After months of protesting, the realization that peaceful protesting was not going to work had set in and the Herak (the Movement) started.  The movement towards secession from North Yemen and for an independent South Yemen to exist again began.  Once this movement started and gained a strong number of people in the south, Ali Abdullah Saleh gave in to the demands of the retired army personnel of the south and released their pensions to them.  It seems as if giving them their due pay was to be a “bribe” to shut them up from their talks of seceding or at least to get the southerners to curb their anger.

In those months that the retired army people protested for their rightfully due pensions, the tensions heated up in the south.  Why should a person who served their country loyally for all of these years deserve to be treated like a second class citizen?  Is the true meaning of unification that the northerner gets to reap the benefits while the southerners strive to get justice?  What has the unification showed us in the past 17 years in the means of justice?  Equality?  Economic growth?  Advancements in the quality of life?

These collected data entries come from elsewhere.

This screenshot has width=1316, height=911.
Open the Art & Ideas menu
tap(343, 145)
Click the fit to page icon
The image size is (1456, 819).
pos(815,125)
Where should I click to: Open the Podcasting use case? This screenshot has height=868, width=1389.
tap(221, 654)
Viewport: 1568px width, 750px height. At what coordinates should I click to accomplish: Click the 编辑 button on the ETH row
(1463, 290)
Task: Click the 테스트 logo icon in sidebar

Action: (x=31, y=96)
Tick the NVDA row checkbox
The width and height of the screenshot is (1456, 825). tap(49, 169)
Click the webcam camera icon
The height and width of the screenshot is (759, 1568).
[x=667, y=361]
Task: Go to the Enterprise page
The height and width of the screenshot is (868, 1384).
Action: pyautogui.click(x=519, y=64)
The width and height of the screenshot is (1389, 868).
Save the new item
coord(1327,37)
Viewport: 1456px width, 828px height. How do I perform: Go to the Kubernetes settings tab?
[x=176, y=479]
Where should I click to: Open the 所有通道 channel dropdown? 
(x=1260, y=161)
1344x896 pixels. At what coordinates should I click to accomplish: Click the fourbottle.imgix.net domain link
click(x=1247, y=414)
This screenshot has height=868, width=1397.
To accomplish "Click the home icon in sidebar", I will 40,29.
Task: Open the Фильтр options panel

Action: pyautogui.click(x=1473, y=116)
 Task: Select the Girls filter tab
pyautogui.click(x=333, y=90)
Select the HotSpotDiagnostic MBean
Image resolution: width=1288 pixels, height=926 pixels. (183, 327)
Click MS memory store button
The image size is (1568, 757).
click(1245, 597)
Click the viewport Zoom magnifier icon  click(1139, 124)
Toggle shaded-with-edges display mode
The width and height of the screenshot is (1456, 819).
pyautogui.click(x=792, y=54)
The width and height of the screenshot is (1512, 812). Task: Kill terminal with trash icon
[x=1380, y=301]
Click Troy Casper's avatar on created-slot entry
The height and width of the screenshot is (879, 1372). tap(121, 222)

Negative responses to each and every one of the previous questions boiled the blood of the common southerner.  The southerner that yearned for unification for over 300 years was now regretting the entire time under the unification.  The southerner that was once proud to have the most advanced Middle Eastern nation in the mid 20th century was now ashamed to be known as a Yemeni.  They are so ashamed of the tarnished name of Yemeni that they wish to secede and to be called South Arabians.  The new country to be called South Arabia.